Received Date: June 21, 2021; Accepted Date: July 16, 2021; Published Date: July 26, 2021
Citation: Murgai RR, Ponrartana S, Andras LM, Skaggs DL (2021) Symptomatic Unilateral Lumbosacral Transitional Vertebrae: Clinical and Imaging Assessment. Spine Res. Vol.7 No.7:25
Introduction: LSTV are common spinal anomalies whose clinical significance and association with low back pain (LBP) are controversial. Differentiating LSTV from other sources of LBP is essential in guiding treatment. The purpose of this study was to identify clinical and imaging features associated with symptomatic unilateral LSTV in a pediatric patient population.

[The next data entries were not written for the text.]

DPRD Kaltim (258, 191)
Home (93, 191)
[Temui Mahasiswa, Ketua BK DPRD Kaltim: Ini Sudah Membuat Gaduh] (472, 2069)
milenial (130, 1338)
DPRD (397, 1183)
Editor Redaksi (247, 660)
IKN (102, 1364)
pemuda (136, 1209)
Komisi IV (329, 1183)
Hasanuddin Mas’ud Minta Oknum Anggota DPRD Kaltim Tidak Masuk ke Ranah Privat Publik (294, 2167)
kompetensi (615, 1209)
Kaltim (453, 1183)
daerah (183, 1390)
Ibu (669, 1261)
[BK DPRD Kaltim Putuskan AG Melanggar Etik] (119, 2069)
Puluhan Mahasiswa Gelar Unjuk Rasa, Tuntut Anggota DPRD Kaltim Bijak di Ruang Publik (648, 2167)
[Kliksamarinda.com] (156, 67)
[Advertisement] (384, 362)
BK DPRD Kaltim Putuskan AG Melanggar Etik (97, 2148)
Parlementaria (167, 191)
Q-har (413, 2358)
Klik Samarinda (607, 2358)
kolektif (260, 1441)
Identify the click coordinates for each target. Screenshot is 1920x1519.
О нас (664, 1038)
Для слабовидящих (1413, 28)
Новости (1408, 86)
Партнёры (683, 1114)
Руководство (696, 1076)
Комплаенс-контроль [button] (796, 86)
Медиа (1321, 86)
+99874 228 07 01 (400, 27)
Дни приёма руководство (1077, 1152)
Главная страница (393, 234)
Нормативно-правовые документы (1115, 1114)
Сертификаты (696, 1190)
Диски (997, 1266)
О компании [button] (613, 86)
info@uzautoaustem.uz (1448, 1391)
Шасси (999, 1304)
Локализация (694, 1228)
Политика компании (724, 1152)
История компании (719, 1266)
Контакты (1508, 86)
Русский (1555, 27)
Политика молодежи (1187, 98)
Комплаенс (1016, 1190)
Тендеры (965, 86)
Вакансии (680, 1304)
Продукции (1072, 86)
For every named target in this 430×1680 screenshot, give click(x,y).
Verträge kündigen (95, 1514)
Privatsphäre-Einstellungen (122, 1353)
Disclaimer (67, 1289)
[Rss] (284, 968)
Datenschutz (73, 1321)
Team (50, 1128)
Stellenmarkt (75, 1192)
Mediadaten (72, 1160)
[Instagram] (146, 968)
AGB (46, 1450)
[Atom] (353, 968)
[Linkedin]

Methods: A retrospective review of patients with LBP and presumed symptomatic unilateral LSTV at a tertiary pediatric hospital from 2014 – 2017 was conducted. Patients 18 years or younger were included. LSTV were considered symptomatic if there was localized pain during activities of daily living and localized ipsilateral pain in extension at the LSTV.
Results: 6 patients with LBP and symptomatic unilateral LSTV were identified. Edema at the pseudoarthrosis was only noted on a fluid sensitive sequence with fat suppression (STIR) MRI of the lumbar spine. 3/3 patients with STIR had evidence of edema at the pseudoarthrosis. 2/2 patients with bone scintigraphy with SPECT imaging had increased radiotracer activity at the pseudoarthrosis.
Discussion: Symptomatic unilateral lumbosacral transitional vertebrae (LSTV) may present with localized ipsilateral pain exacerbated by lumbar extension. Coronal STIR sequence MRI of the lumbar spine most effectively demonstrated edema at the pseudoarthrosis, though it could also be noted in sagittal STIR sequences. Increased radiotracer uptake at the pseudoarthrosis on bone scintigraphy with SPECT imaging was also observed.
Level of Evidence: IV
Transitional vertebra; Low back pain; Bertolotti's syndrome; STIR Magnetic resonance imaging; Transitional lumbosacral segment
Low back pain is common in adolescents and can be debilitating. The reported prevalence of low back pain in adolescents 9-16 years of age ranges from 11.6% to 85.6% . It can have a significant impact on this patient population through restriction of activities of daily living and is a risk factor for developing low back pain as an adult [2,3]. The etiology of low back pain in these patients is often undetermined. A prospective study of 73 pediatric patients with a minimum of 3 months of low back pain found that 78.1% of patients lacked a definitive diagnosis after two years . This study examines one potential source of low back pain in this patient population, lumbosacral transitional vertebrae (LSTV).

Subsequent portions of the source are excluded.